Produce word for word the lines of the data below running from the one that has "Mobile Apps (521, 476)" to the one that has "Shop (28, 350)", inclusive, and no others.

=== RECORDS ===

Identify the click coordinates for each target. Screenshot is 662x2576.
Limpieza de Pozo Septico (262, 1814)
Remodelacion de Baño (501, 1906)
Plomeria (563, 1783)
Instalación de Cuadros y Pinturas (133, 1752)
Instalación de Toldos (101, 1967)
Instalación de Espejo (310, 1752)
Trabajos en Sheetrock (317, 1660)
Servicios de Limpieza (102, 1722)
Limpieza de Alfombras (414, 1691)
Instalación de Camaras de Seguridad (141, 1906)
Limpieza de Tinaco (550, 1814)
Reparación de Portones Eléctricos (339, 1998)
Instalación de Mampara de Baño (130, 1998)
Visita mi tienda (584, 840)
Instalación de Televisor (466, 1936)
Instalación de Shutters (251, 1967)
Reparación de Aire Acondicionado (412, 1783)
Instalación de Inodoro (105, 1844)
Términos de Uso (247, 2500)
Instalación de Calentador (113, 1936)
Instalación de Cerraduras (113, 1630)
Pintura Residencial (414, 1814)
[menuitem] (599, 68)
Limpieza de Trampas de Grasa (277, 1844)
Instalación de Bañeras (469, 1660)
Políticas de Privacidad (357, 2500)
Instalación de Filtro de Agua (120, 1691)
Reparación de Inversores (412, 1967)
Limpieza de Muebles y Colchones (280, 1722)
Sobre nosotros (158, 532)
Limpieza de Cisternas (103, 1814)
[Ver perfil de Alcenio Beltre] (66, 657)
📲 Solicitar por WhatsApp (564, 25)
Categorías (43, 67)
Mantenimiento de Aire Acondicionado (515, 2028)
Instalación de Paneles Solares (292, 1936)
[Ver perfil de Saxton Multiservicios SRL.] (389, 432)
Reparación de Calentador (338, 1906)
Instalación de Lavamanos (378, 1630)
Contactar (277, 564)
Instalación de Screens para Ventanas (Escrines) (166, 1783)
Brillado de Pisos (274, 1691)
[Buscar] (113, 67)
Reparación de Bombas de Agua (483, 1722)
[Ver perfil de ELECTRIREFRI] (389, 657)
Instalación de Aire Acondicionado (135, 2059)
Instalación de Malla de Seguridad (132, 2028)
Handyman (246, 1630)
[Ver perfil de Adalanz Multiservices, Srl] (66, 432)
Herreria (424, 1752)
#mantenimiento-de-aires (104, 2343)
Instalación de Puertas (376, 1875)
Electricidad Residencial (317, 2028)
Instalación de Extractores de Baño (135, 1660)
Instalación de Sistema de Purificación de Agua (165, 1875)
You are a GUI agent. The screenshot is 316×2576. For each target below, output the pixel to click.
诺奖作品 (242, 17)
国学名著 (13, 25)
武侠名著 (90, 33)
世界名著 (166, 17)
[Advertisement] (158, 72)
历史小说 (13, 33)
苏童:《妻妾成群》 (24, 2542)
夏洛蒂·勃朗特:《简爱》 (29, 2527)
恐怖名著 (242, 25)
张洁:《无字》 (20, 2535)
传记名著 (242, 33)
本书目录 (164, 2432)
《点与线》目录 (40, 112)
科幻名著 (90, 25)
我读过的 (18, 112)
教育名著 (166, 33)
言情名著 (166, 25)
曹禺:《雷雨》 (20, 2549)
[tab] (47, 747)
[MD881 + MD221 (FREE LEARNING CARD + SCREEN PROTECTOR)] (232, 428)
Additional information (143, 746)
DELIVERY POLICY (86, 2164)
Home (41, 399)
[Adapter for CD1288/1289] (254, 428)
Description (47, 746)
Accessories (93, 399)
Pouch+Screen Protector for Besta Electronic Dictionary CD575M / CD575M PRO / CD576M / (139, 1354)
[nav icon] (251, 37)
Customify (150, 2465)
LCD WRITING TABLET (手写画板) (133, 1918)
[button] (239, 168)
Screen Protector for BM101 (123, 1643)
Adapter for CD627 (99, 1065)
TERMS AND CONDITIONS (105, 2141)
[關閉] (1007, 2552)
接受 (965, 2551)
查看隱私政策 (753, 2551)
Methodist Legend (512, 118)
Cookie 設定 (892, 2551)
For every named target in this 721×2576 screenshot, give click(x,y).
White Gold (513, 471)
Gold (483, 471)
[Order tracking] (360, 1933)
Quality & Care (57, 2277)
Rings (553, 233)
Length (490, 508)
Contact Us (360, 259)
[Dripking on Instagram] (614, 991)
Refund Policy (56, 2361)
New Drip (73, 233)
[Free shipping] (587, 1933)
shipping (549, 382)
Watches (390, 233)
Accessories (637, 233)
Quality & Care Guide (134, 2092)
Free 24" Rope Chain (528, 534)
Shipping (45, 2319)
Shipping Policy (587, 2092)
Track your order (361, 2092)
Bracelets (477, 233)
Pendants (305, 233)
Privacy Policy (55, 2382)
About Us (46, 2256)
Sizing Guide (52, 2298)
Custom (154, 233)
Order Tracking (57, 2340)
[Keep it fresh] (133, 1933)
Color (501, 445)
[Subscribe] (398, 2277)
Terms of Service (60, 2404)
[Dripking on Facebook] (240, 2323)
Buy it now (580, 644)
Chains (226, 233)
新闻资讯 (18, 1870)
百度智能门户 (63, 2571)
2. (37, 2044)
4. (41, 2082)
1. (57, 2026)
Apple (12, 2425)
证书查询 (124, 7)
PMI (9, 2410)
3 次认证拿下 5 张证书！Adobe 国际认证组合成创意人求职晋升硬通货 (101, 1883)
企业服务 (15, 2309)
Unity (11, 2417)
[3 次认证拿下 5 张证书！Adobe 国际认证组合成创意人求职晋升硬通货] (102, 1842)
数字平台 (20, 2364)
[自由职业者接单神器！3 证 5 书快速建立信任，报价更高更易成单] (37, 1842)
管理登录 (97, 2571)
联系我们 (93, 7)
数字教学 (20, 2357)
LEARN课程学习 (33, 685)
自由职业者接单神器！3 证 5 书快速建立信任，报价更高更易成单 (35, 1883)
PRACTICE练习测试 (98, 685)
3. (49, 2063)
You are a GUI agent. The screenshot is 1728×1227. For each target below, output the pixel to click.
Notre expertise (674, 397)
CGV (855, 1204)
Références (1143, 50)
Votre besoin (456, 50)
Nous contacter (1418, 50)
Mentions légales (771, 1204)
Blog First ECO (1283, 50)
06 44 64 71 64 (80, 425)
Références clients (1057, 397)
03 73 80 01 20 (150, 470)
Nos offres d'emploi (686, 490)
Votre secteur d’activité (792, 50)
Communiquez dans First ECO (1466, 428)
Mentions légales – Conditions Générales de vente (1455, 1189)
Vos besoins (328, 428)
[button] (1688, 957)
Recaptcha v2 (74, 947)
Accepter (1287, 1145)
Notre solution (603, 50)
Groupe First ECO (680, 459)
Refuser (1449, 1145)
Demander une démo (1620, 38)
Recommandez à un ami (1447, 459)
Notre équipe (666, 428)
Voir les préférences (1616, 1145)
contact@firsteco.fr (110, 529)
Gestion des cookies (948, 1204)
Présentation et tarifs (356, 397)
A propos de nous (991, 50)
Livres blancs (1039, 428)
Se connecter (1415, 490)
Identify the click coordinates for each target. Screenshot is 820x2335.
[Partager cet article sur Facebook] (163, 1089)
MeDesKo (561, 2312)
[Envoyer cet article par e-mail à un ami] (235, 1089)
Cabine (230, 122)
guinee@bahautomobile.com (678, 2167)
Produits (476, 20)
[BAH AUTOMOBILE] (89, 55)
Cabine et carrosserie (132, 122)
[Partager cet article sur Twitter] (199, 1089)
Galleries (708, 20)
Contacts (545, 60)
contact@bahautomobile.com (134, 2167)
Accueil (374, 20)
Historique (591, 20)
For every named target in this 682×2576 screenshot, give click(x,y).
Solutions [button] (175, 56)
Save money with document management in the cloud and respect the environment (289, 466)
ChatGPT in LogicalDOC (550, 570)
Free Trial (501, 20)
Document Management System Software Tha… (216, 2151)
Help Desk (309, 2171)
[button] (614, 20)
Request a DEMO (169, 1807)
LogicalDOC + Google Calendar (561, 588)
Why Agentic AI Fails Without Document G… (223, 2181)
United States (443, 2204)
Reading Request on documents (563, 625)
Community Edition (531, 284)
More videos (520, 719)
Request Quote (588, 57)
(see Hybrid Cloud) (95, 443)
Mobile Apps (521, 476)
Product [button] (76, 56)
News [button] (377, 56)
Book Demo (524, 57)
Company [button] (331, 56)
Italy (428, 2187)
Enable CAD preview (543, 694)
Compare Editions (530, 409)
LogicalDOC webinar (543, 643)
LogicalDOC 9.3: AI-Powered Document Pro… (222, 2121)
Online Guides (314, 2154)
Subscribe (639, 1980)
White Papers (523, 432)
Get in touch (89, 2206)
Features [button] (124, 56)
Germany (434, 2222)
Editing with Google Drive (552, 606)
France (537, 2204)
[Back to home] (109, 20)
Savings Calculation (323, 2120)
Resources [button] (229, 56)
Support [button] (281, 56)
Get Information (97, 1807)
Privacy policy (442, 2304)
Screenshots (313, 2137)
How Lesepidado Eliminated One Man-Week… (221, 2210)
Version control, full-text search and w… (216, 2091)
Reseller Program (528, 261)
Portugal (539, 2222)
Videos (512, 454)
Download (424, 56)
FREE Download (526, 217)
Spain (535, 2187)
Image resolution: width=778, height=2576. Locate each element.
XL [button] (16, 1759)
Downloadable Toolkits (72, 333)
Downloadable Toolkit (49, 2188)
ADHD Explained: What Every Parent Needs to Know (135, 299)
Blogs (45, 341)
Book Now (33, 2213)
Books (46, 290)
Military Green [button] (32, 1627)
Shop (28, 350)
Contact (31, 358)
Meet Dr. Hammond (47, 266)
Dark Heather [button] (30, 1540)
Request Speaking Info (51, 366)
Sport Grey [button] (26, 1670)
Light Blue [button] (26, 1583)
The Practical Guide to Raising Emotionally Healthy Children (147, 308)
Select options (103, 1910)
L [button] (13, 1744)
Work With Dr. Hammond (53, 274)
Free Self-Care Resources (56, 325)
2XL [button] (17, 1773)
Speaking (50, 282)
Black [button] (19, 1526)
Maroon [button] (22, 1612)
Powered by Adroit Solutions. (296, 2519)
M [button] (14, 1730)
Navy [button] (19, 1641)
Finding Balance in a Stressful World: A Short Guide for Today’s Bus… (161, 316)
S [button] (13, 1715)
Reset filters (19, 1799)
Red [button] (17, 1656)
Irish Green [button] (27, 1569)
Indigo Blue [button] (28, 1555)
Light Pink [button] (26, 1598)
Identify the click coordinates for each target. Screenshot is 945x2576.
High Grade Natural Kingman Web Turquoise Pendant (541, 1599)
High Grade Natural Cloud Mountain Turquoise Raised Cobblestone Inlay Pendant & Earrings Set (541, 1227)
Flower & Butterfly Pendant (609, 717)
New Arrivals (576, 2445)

===

■ **RESPONSE FOR THIS EXERCISE**:
Mobile Apps (521, 476)
Product [button] (76, 56)
News [button] (377, 56)
Book Demo (524, 57)
Company [button] (331, 56)
Italy (428, 2187)
Enable CAD preview (543, 694)
Compare Editions (530, 409)
LogicalDOC webinar (543, 643)
LogicalDOC 9.3: AI-Powered Document Pro… (222, 2121)
Online Guides (314, 2154)
Subscribe (639, 1980)
White Papers (523, 432)
Get in touch (89, 2206)
Features [button] (124, 56)
Germany (434, 2222)
Editing with Google Drive (552, 606)
France (537, 2204)
[Back to home] (109, 20)
Savings Calculation (323, 2120)
Resources [button] (229, 56)
Support [button] (281, 56)
Get Information (97, 1807)
Privacy policy (442, 2304)
Screenshots (313, 2137)
How Lesepidado Eliminated One Man-Week… (221, 2210)
Version control, full-text search and w… (216, 2091)
Reseller Program (528, 261)
Portugal (539, 2222)
Videos (512, 454)
Download (424, 56)
FREE Download (526, 217)
Spain (535, 2187)
Image resolution: width=778, height=2576. Locate each element.
XL [button] (16, 1759)
Downloadable Toolkits (72, 333)
Downloadable Toolkit (49, 2188)
ADHD Explained: What Every Parent Needs to Know (135, 299)
Blogs (45, 341)
Book Now (33, 2213)
Books (46, 290)
Military Green [button] (32, 1627)
Shop (28, 350)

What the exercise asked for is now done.